Bill Williams Awesome Oscillator (AO)

About Bill Williams Chaos Theory

Bill Williams developed his unique theory by combining trading psychology with the Chaos Theory and their effects on the markets. He suggested that rewards from trading and investing are determined by human psychology and that anyone can become a profitable trader/investor if they uncover hidden determinism in seemingly random market events.

Williams says that fundamental or technical analyses cannot guarantee steady profitable results because they do not see the real market. Moreover, he says that traders lose because they rely on different types of analysis, which are useless in nonlinear dynamic models, i.e. the real markets.

Trading is a psychological game, the way of self-realization and self-knowledge, so the best way to become successful is to find your trading self, to get to know it better and to follow it no matter what. Thus, there are two significant aspects: self-knowledge and understanding of the market structure.

It is Bill Williams' view that making money can be easy if you understand the market structure. In order to do this you should be aware of the market's inherent parts called dimensions, each of which adds to the total picture.
These market dimensions are:
  • Fractal (phase space)
  • Momentum (phase energy) - Awesome Oscillator
  • Acceleration / Deceleration (phase force)
  • Zone (phase energy / force combination)
  • Balance Line (strange attractors)
It is worth mentioning that before the first dimension (Fractals) generates a signal, all signals generated by other dimensions should be ignored. Once the position is open in the direction of the first fractal signal, the trader ‘adds-on’ to this position every time a signal from other dimensions is generated. As a result, a 30% market movement gives the opportunity to make a profit of 90-120%.

Williams' method to exit the market is very sensitive to price movements, so it helps to fix profit within the last 10% of the trend, capturing not less than 80% of the movement.

About Awesome Oscillator (AO)

Awesome Oscillator (AO) determines market momentum (the second of five market dimensions) at a given time on the last 5 bars, comparing them to the momentum on the last 34 bars. It simply presents the difference between the 34-period and 5-period simple moving averages of the bar's midpoints (H+L)/2. It was developed by Bill Williams as part of his Chaos Theory (Profitunity System), a well-known trading system, whose indicators are available in almost any trading platform.


Awesome Oscillator (AO) is displayed on the chart as a histogram:


Awesome Oscillator generates three buy signals and three sell signals, but we do not use them until the first fractal buy or sell signal is triggered outside the Alligator's mouth.

First signal

Awesome Oscillator Saucer buy signal is generated when the histogram which is above the zero line changes its direction from down move to up move. 


Histogram “a” bar, of any color, should be higher than histogram “b” bar. Histogram “b” bar must be red. Histogram “b” bar (signal) must be green.

Once the signal has been generated, place a Buy Stop one tick above the high of the price bar that corresponds to the histogram “c” bar.
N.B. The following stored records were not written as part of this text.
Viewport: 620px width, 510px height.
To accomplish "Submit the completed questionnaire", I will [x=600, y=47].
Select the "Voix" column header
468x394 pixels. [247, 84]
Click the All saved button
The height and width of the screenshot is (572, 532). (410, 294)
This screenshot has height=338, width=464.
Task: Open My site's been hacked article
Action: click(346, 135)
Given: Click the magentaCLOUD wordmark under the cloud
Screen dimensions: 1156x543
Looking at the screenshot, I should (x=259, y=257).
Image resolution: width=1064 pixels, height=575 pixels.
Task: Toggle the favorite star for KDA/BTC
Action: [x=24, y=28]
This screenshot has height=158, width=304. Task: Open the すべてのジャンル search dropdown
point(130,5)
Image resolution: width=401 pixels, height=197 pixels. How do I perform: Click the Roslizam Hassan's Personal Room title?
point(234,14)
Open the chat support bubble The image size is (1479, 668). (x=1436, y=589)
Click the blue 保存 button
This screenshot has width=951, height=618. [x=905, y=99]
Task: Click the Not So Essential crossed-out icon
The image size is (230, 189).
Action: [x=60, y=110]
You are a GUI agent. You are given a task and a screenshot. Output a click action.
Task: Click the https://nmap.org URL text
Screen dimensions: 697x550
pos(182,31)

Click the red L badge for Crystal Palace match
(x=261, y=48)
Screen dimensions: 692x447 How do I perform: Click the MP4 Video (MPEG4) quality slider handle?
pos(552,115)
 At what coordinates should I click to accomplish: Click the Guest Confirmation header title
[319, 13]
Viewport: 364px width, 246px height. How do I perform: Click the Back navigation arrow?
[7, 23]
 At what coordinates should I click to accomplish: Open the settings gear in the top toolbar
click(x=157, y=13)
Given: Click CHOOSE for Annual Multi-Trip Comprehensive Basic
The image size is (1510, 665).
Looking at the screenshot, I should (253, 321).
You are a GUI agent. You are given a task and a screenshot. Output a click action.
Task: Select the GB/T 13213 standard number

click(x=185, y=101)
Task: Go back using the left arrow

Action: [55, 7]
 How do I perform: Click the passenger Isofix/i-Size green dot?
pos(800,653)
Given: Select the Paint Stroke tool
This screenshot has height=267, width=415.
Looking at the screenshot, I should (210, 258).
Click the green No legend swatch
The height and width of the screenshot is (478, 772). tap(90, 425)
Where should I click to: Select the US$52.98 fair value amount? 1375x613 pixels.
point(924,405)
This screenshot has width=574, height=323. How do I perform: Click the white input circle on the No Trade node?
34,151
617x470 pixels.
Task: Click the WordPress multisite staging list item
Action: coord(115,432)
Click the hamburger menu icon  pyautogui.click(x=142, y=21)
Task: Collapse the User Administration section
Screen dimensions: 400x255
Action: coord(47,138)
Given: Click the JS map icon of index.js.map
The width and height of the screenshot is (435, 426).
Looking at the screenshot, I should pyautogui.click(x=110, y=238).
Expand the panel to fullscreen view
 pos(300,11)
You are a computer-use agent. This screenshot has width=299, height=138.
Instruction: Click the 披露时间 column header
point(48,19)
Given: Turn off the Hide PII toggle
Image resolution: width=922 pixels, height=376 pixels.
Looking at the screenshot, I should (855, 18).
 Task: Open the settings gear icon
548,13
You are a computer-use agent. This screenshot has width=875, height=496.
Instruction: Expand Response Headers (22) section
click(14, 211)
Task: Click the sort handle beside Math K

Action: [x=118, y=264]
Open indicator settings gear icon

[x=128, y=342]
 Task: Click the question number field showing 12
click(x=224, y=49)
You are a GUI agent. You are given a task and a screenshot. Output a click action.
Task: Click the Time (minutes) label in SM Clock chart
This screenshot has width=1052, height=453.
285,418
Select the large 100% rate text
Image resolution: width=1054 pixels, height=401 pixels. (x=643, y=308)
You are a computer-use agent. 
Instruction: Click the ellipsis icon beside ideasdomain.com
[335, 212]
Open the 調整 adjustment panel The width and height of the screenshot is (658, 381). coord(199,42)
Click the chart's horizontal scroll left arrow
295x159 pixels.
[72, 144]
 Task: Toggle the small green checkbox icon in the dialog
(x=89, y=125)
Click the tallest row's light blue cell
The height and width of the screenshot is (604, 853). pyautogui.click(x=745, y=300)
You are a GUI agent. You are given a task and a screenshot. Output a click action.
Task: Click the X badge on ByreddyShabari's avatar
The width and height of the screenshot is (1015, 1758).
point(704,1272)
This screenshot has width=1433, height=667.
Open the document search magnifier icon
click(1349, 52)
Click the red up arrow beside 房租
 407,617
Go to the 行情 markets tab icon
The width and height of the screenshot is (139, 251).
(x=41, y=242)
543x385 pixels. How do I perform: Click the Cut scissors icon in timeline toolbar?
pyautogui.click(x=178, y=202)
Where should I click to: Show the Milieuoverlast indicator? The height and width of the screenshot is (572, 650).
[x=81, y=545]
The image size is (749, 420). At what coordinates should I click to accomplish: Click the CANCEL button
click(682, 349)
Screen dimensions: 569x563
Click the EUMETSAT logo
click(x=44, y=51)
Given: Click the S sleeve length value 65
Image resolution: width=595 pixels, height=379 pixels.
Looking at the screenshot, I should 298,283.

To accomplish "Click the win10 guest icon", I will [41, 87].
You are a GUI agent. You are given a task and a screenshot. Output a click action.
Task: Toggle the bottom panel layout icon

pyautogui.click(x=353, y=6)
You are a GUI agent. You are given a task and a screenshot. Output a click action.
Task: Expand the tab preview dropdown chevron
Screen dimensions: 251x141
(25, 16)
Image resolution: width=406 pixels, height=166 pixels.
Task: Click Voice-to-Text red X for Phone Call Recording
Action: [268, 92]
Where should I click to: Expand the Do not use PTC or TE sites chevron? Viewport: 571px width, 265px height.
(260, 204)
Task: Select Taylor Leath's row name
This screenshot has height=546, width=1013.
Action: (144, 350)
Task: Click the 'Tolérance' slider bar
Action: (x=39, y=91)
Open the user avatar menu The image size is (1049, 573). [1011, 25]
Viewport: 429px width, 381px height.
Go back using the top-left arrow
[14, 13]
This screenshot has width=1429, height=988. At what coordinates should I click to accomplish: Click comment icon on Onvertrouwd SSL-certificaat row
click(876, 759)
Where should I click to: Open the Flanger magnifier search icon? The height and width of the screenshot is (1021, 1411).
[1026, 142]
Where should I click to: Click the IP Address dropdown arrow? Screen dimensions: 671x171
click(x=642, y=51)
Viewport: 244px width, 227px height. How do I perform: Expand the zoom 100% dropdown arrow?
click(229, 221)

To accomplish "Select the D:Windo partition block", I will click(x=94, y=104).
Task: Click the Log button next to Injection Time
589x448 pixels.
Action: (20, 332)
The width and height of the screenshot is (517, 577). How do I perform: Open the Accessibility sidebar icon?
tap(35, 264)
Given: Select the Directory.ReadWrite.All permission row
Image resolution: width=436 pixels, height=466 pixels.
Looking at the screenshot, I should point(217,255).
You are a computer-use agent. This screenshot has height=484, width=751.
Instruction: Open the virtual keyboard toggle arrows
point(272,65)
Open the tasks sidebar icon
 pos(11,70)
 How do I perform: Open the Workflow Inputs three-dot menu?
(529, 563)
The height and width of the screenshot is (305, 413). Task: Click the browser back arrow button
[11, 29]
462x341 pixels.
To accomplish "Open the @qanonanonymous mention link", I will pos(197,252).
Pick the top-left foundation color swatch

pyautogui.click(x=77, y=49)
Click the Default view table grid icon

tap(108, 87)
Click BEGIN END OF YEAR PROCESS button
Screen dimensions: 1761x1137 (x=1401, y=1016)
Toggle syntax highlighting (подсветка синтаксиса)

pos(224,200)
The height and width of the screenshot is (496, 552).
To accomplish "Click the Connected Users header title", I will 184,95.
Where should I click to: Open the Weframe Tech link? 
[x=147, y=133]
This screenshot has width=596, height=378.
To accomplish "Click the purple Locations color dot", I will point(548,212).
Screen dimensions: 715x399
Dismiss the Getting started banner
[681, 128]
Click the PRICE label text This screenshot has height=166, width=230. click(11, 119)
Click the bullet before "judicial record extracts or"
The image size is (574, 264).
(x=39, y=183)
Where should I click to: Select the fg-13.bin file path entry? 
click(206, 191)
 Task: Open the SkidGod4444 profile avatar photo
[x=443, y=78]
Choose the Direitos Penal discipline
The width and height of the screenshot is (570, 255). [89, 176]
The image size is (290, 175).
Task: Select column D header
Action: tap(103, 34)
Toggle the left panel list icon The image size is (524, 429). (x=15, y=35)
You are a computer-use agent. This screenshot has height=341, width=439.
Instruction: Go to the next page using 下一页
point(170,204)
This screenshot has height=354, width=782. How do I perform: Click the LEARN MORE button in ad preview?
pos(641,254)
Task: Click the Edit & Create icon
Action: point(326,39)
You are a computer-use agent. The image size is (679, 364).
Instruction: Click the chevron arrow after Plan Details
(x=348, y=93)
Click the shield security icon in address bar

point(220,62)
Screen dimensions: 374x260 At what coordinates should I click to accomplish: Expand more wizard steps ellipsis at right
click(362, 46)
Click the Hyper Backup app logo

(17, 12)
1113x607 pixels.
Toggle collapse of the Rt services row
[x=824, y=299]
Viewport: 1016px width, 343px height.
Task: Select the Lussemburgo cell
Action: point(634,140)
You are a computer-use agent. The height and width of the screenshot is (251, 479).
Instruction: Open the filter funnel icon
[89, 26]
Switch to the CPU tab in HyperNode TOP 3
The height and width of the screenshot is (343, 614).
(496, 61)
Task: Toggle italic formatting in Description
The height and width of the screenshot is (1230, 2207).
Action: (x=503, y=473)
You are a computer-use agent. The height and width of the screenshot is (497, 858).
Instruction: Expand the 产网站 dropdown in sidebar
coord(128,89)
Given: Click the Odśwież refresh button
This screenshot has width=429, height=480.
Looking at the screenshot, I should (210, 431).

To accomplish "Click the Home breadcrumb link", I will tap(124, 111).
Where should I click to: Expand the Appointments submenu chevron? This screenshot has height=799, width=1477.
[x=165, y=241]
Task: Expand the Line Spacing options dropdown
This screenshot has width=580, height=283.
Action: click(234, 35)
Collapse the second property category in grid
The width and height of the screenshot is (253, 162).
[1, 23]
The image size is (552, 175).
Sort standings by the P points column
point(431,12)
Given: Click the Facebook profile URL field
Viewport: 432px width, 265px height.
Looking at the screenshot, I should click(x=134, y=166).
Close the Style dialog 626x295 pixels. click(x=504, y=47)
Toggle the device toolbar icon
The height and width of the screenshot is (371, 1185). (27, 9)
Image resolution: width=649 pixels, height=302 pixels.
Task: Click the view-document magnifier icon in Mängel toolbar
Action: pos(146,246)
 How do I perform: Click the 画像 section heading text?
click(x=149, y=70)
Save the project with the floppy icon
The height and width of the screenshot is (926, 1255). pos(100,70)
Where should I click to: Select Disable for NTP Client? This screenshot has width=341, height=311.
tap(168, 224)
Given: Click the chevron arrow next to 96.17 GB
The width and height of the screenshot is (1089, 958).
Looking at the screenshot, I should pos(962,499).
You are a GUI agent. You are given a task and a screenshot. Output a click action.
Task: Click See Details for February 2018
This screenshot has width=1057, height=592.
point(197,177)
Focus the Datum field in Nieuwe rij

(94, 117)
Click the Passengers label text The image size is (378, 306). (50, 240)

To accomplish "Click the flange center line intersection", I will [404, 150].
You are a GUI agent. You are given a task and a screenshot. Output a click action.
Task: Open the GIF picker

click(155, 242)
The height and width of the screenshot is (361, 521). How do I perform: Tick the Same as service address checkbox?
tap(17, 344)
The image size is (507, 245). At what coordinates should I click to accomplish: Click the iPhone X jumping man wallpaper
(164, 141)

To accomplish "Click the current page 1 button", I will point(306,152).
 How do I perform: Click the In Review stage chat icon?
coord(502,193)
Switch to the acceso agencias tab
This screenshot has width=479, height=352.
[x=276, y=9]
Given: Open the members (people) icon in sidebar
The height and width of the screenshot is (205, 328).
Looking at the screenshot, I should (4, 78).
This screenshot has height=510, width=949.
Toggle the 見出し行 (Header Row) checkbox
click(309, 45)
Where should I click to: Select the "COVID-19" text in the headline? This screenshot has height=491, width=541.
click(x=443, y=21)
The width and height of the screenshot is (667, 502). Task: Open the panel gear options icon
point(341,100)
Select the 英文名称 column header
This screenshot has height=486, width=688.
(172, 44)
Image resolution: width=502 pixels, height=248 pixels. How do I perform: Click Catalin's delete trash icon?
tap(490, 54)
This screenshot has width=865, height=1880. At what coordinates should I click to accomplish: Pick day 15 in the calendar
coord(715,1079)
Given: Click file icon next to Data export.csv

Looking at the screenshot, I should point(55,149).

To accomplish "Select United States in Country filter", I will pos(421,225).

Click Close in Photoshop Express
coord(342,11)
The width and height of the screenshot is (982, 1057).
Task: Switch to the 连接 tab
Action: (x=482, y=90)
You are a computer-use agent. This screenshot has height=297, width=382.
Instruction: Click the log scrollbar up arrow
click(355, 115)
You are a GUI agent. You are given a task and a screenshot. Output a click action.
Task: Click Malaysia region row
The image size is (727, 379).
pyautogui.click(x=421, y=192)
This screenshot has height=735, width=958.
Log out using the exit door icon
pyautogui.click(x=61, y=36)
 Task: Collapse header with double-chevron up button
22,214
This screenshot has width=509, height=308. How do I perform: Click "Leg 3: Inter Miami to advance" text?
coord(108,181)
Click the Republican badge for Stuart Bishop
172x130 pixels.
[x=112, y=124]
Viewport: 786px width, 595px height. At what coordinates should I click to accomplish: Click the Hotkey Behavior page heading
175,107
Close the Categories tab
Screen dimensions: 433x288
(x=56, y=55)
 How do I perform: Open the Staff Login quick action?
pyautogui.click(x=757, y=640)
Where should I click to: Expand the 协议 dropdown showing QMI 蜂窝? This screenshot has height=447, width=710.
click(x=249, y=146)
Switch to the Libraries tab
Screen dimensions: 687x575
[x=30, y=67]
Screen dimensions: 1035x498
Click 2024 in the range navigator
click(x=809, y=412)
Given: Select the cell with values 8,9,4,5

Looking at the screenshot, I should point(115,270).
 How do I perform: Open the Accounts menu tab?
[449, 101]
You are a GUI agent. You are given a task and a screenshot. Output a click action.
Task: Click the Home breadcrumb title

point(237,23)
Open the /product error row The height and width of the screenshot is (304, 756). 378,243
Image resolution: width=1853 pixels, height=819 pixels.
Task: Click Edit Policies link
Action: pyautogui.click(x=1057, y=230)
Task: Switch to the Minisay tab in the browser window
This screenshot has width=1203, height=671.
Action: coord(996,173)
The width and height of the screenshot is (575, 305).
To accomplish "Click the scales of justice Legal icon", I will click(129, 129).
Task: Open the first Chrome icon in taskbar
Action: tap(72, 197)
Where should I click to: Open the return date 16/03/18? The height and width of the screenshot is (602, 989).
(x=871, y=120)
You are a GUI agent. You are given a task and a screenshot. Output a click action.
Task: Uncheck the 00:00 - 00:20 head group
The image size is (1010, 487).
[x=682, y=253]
The most recent saucer signal cancels all previous ones (do not forget to delete pending orders after the signal is cancelled). Bear in mind that we buy only if the current histogram bar is green and we sell only if the current histogram bar is red.

Awesome Oscillator Saucer sell signal is the opposite of the Awesome Oscillator Saucer buy signal.

 Second signal

A buy (sell) signal is generated when the histogram crosses the zero line from negative to positive territory:


Place a Buy Stop (Sell Stop) one tick above the high of the price bar (below the low of the price bar) that corresponds to the first bar that crosses the zero line.

If there is a buy signal, histogram “b” bar (a signal one) is green, if there is a sell signal it is red.

Third signal

... is called the Twin Peaks buy (sell) signal. It is generated when the histogram is lower (higher) than the zero line, and the last indicator's bottom is higher (last indicator's top is lower) than the preceding one. Between these two bottoms (tops) the histogram can never be higher (lower) than zero:


The Twin Peaks buy signal is the only buy signal that is created below the zero line. Similarly, the Twin Peaks sell signal is the only sell signal that is created above the zero line.

Place a Buy Stop (Sell Stop) one tick higher than the top (lower than the bottom) of the signal bar. In the case of a buy signal, histogram “C” bar (a signal one) is always green, otherwise it is red.

Never buy on a red histogram bar and never sell on a green one. If an “unfriendly” histogram bar occurs before the execution of a pending order, which was placed in the direction of the Awesome Oscillator signal, the signal has to be ignored and the order has to be deleted.